**Activity:** Extract, exactly and without pictures, every line from the one that includes "This screenshot has width=947, height=683." through the final line of the material below.

**Supplied data:**
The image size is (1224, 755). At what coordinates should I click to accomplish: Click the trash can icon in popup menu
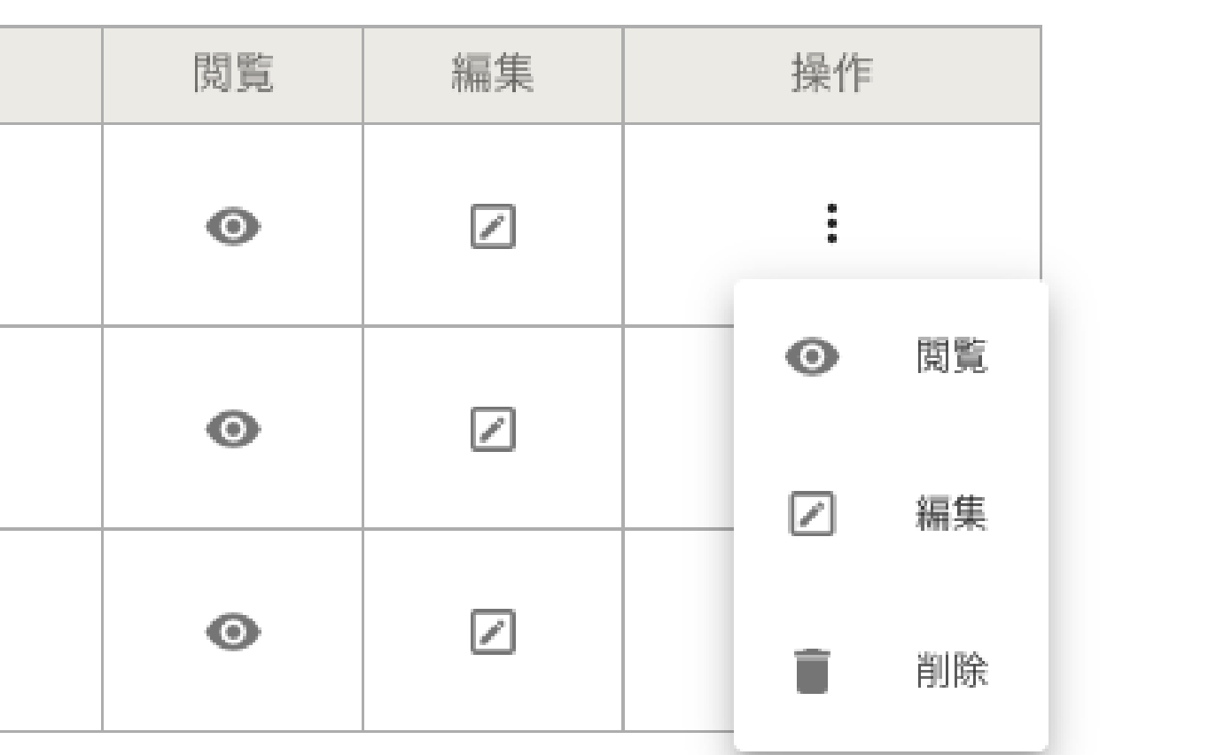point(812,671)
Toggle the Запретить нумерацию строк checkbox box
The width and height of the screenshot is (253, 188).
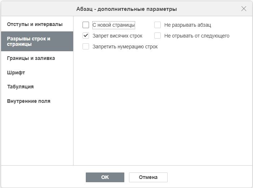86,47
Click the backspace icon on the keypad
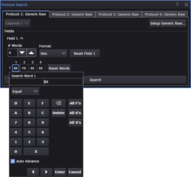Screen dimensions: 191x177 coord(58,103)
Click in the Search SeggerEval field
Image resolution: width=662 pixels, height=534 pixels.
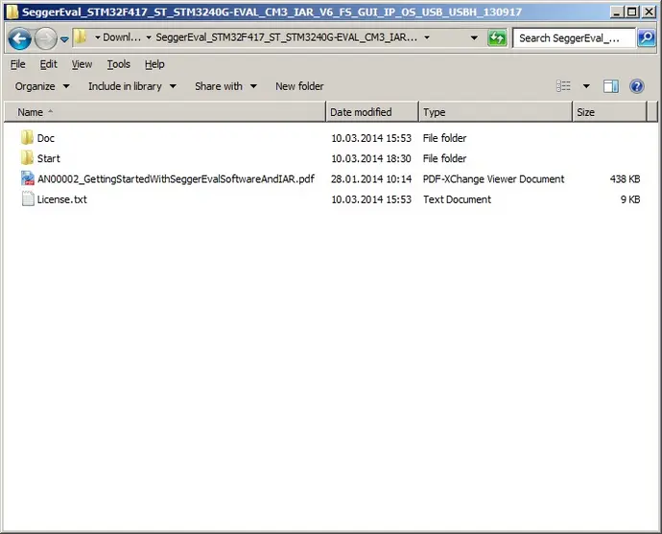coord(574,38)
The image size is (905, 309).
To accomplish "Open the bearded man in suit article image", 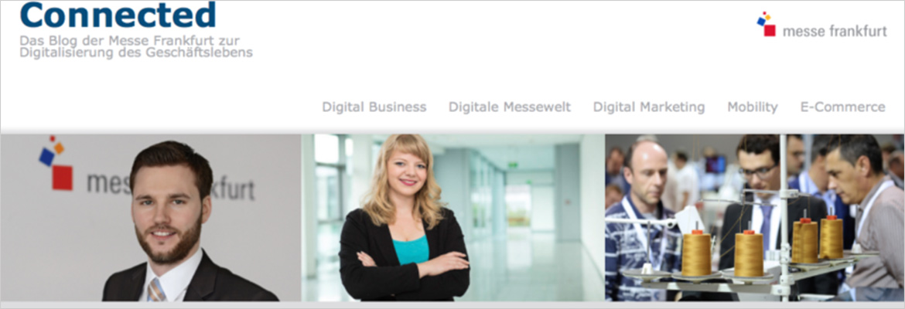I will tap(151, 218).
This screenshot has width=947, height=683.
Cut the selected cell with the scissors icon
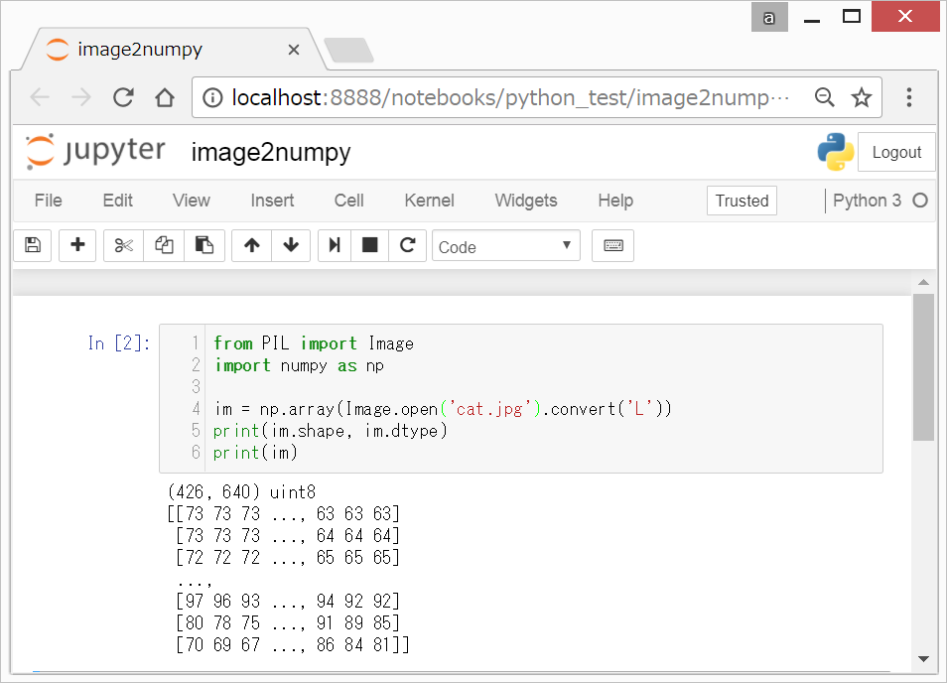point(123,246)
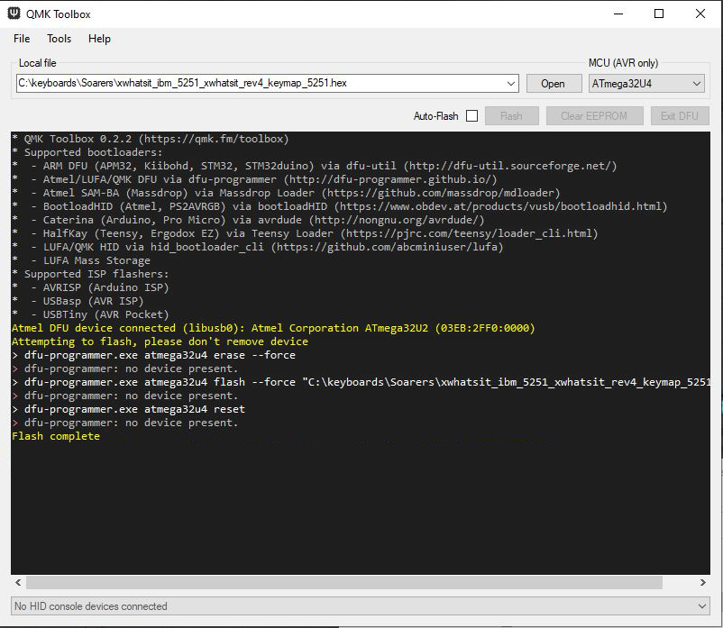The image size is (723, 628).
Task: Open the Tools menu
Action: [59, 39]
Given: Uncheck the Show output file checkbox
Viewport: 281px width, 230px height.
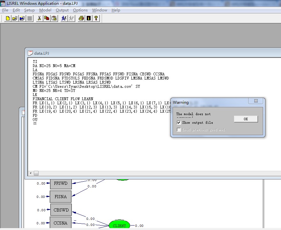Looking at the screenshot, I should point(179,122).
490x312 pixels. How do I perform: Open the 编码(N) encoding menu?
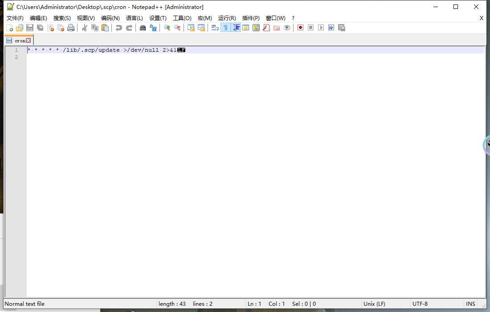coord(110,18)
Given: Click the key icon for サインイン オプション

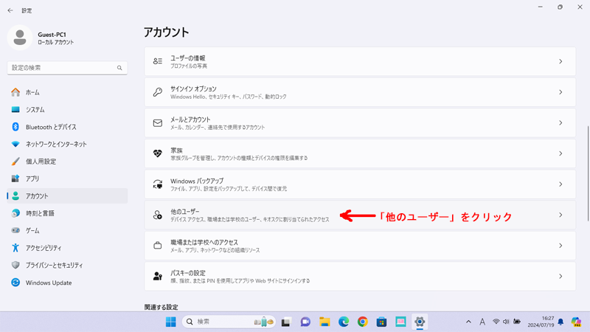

**Reply:**
This screenshot has width=947, height=683.
Cut the selected cell with the scissors icon
point(123,246)
The image size is (723, 628).
Task: Open the Tools menu
Action: [59, 39]
Given: Uncheck the Show output file checkbox
Viewport: 281px width, 230px height.
Looking at the screenshot, I should point(179,122).
490x312 pixels. How do I perform: Open the 编码(N) encoding menu?
coord(110,18)
Given: Click the key icon for サインイン オプション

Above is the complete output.